К Шпичу Точка хаживал часто, иногда один, но больше все с Дашей, потому что та была близкой подругой Насти Вольновой, тоже утратившей свою веселую и легкую фамилию. Теперь нет-нет да кто-нибудь кинет ей вслед: «Председательша, Шпичиха пошла!» Настю, однако, любили на селе и даже в слово «Шпичиха» не вкладывали насмешливо-злого смысла, а произносили его с неизменным уважением, может быть, не только потому, что Настя обладала редким по доброте характером, но и потому, что, сделавшись «председательшей», она не оставила трактор, продолжала крутить баранку своего старенького, «зачуханного», как она говорила, «универсальчика». Мягкая по натуре, Настя показала вдруг своему начальствующему супругу характер и решительно отклонила его просьбу, похожую по интонации на приказ, чтобы оставила трактор и занималась только по дому, провожая на службу и встречая со службы своего суженого. «В домработницы, что ли, меня взял? Не бывать этому!» — объявила она, да так, что у Саньки отпала всякая охота сызнова заводить речь об этом. «А ты, оказывается, того… оса, и ужалить можешь!» — только и вымолвил он в крайнем удивлении и долго, в раздумчивости крутил круглой и умной своей председательской головой. «Могу, могу, дорогой муженек, а ты как думал!» — сказала она, смеясь, и сейчас же обвилась руками вокруг Санькиной шеи, неожиданно даже поцеловала его и в губы, и в двупалую руку.

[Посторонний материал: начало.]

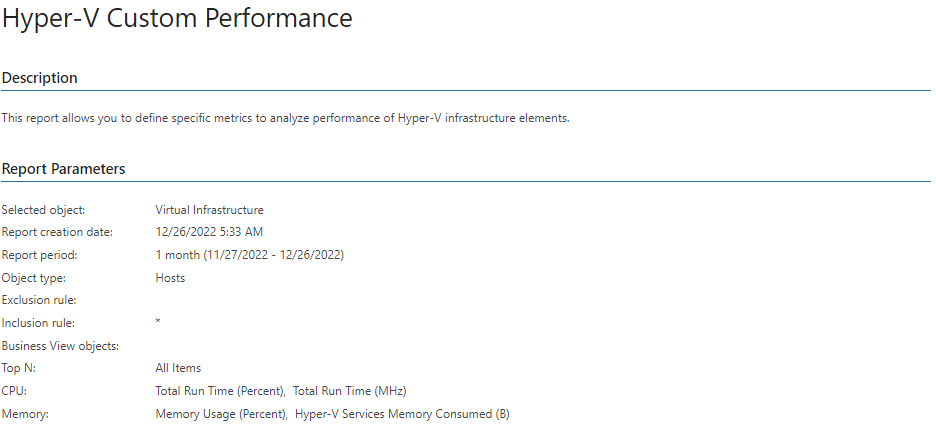This screenshot has height=429, width=936.
Task: Click the Business View objects label
Action: point(60,346)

К счастью для Авдеевых родственников, четырьмя этими людьми и ограничился круг гостей в тот первый день его возвращения. Правда, направлялся к ним было и Апрель, Артем Платонович Григорьев то есть, с полмерным ведерком только что выловленных в пруду карасей, но его упредили Пишка и Тишка, двумя или тремя минутами раньше припожаловавшие к Авдотьиному дому. Не знаем почему, но Апрель остерегался оказаться в одной компании с Пишкой, может быть, боялся подвернуться под злой Пишкин язык. Вот и в тот раз не решился присоединиться к дружкам-приятелям, — прозябнувший до костей от студеной воды, чертыхаясь вполголоса, поминая при этом не самыми ласковыми словами Епифана и Тимофея, побрел наш Апрель в свою Поливановку, дрожа по-щенячьи: как ему, сердешному, пригодилась, пришлась бы впрок добрая чарка Авдотьиного самогону!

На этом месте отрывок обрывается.